Algo parecido a lo de Chile podría decirse de la victoria electoral de Francisco de Narváez en la provincia de Buenos Aires, cuando en noviembre le arrebató la mayoría al líder del peronismo, el ex presidente Kirchner. En ese distrito popular, clásico bastión justicialista, costaba imaginar que pudiera imponerse un candidato empresario, rico y, por añadidura, nacido fuera del territorio nacional. No fue obstáculo, sin embargo, y ello nos conduce a concluir que el prejuicio histórico va cediendo.
Por cierto: no sería deseable que la política se plutocratizara y que sólo los ricos accedieran al poder, montados en su acceso a medios poderosos de difusión. Pero es importante que prejuicios tan arraigados como los descriptos vayan debilitándose: tener éxito en la vida no es hacerse insolidario y sospechoso.

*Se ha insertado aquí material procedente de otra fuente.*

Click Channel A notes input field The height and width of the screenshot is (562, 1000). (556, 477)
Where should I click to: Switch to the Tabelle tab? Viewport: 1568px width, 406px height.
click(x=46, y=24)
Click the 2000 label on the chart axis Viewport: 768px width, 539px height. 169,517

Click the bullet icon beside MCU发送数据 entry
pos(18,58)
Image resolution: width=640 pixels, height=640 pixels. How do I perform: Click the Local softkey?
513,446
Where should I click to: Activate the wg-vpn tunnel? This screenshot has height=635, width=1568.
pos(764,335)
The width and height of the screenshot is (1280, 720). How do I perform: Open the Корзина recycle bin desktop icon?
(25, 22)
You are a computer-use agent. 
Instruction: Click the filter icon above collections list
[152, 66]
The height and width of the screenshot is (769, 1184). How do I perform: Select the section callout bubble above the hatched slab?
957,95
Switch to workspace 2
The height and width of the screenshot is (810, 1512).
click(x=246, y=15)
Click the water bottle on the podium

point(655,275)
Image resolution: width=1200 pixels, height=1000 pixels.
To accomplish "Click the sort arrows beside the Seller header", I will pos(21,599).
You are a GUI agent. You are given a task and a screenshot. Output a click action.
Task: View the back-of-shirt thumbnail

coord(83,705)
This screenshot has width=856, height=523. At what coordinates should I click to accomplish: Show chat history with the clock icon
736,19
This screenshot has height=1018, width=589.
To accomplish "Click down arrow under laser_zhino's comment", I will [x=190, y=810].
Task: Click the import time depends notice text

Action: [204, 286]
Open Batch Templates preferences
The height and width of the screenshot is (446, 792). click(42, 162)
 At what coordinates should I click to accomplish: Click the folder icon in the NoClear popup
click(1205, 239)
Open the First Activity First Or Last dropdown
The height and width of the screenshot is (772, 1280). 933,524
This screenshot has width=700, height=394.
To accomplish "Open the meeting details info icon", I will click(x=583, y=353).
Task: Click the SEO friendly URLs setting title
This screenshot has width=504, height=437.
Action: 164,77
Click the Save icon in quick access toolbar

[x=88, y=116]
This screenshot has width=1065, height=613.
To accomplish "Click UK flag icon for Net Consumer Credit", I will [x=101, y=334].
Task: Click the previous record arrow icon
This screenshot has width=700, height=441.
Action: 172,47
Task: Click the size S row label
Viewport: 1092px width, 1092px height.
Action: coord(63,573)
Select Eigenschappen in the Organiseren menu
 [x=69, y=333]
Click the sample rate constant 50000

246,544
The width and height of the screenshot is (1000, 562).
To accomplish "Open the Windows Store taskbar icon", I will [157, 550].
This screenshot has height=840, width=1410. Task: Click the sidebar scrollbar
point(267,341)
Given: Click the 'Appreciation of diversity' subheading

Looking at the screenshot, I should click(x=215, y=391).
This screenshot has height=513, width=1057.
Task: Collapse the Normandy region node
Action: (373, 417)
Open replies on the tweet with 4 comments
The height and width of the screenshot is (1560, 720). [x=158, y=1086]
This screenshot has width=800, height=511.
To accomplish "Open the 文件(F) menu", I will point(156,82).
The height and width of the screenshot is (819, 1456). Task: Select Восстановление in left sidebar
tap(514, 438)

La situación de las libertades en Venezuela empeora día tras día. El control sobre la televisión se acentúa con medidas severísimas, que provocan naturales reacciones de protesta. No se advierte, sin embargo, la necesaria repercusión en los mecanismos internacionales de que somos parte, sea del sistema interamericano encabezado por la OEA hasta los mecanismos de coordinación política, como Unasur. El propio Mercosur tiene por delante un dilema, porque habiendo establecido rotundamente la cláusula democrática como condición para ser miembro, ¿cómo aceptará ahora la presencia de un régimen que sin rubores atenta contra las libertades fundamentales?
Suele invocarse en estos casos el principio de no intervención, ignorando que él cede cuando se trata de derechos humanos de dimensión universal. En el terreno político, se alega que el aislamiento no da resultados, y mucho menos la marginación de países, que permanecerán más allá de circunstanciales gobiernos. Todo lo cual es verdad, pero no toda la verdad. Porque la conclusión sería, de extremar esos razonamientos, que nada puede hacerse ni decirse y que al final da lo mismo respetar el Estado de Derecho que llevárselo a la rastra.
La presión internacional, dentro del marco de derechos reconocidos, debería ejercerse. Quienes se sienten amigos, no sólo de Venezuela, sino aun del propio régimen de Chávez, son los que primero deberían levantar su voz para hacerlo razonar, para advertirle sobre el terreno fangoso hacia el que se ha deslizado, para señalarle que la democracia no es sólo un palabrerío formal y que en nombre de imaginarios socialismos no se pueden llevar por delante las garantías que la civilización democrática ha construido a lo largo de siglos. No es aceptable el doble discurso, condenatorio de las violaciones de gobiernos considerados de derecha y silencioso cómplice de quienes, por declararse enemigos de los EE.UU. ya tienen el pasaporte para la arbitrariedad nacional e internacional. ©LA NACION
El autor fue dos veces presidente de la República Oriental del Uruguay.